OONSTD: Abstract Data Types

E. Robert Tisdale (edwin@maxwell.hrl.hac.com)
Tue, 7 Jul 1998 16:41:05 -0700 (PDT)

Standards are necessary to support portable high-performance applications.
I believe that there will be a standard for object oriented numerical computing.
There will be defacto standards even if there is no formal standard.
There is no need to impose object oriented numerical standards on anyone.
Compiler vendors should NOT be required to provide numerical libraries.
(Perhaps valarray should be removed from the Standard Template Library.)
Third party vendors should provide object oriented numerical libraries.
Compliance with standards would help third party vendors sell their libraries.
Standards should NOT be designed by the standards committee.
Competing standards should be proposed by individuals. The standards committee
should simply select the best proposal and reject all other proposals.
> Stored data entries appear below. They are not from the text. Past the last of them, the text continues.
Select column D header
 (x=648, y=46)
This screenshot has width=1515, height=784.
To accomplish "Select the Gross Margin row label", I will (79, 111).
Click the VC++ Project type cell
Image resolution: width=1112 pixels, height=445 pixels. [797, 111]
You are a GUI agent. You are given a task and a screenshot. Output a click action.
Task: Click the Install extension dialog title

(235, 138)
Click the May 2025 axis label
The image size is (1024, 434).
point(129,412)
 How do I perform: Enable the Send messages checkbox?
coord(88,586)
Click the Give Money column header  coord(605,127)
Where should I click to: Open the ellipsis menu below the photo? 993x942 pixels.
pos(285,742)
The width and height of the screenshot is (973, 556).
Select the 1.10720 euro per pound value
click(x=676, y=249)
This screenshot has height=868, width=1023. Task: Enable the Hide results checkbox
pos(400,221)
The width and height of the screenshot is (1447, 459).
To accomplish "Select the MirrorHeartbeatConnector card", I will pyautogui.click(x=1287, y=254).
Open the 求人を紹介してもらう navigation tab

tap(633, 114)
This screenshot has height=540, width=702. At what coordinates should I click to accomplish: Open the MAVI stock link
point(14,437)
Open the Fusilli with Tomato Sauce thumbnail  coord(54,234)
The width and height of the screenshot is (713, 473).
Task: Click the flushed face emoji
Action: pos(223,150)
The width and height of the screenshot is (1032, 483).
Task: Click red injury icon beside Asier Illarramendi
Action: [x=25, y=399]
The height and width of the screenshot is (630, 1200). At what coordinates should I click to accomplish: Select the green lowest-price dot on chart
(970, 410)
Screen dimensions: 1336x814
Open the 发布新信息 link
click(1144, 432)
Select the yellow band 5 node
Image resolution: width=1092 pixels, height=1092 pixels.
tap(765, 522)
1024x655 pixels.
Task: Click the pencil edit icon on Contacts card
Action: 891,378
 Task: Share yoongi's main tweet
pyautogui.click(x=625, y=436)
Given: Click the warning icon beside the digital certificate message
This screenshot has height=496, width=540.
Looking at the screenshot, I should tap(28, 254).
The first step in designing a library standard is to define the ADT
(Abstract Data Type). The ADT includes the Data Structures and the Methods
which operate on those data structures without specifying any details
about how the ADT is actually implemented. The methods required
should be obvious once the data structures have been determined.
The next step is to design the API (Application Programmer's Interface)
which specifies how the programmer will access the methods implemented
in the library. The last step is to design the language binding
for each [objected oriented] language of interest.

Vector, matrix and tensor arithmetic library standards
should be our first priority because so many of the other
object oriented numerical libraries depend upon them.
As expected, all of the existing libraries are very similar
differing mainly in the names given to functions and types.
None of them support exactly the same set of functions
and there are some subtle differences in functionality
but most of these difference could be resolved
by simply including a few standard functions.

All of the existing vector, matrix and tensor libraries probably implement
no more than a handful of ADTs which are both fundamentally different from
each other and are useful to significant a number of application programmers.
We could, if necessary, specify standards for each of them. Personally,
I am not interested just now in convenient rapid prototyping systems
like Matlab, Mathematica, Octave, MatClass, etc. or sparse matrix libraries.
I am not particularly interested in any programming languages except C++.
I am interested in a high-performance C++ class library which supports
scalar, vector, matrix and tensor arithmetic on dense arrays of real numbers.

The ADT that I have in mind would permit the application programmer
to view a one-dimensional array of real numbers as a vector, matrix
or [third order] tensor like many of the existing libraries
except that the actual representation of the one-dimensional array
would be hidden from the application programmer in order to permit
library developers to implement it as they see fit. For example,
the library developer might decide to store all or part of the 1D array
in cache memory or distribute it across the nodes of a multi-processor.
It may not possible to return a pointer or a reference to any element
of the 1D array so special library functions are required to access elements.
The C++ language binding would define SubScalar, SubVector, SubMatrix
and SubTensor classes to reference all or part of the 1D array
as a scalar, vector, matrix and tensor respectively.
These classes would contain a "handle" to reference the 1D array,
an offset from the beginning of the 1D array to the first element
of the subscalar, subvector, submatrix or subtensor, and a stride and length
for each dimension of the subvector, submatrix or subtensor.
Vector, Matrix and Tensor classes would be derived
from SubVector, SubMatrix and SubTensor classes respectively.
SubScalar, SubVector, SubMatrix and SubTensor classes
reference a 1D array created by Vector, Matrix or Tensor classes
which allocate their own 1D array when they are created
then deallocate their own 1D array when they are destroyed.

This design is similar to MV++, Blitz++, etc. but is more general.
If the library developer implemented the 1D array using an ordinary
one dimensional C array of type float or double, it may be possible
to use BLAS and LAPACK to implement some of the desired functionality.
Otherwise, the library developer would need to provide functions
compatible with the chosen representation. Bob Tisdale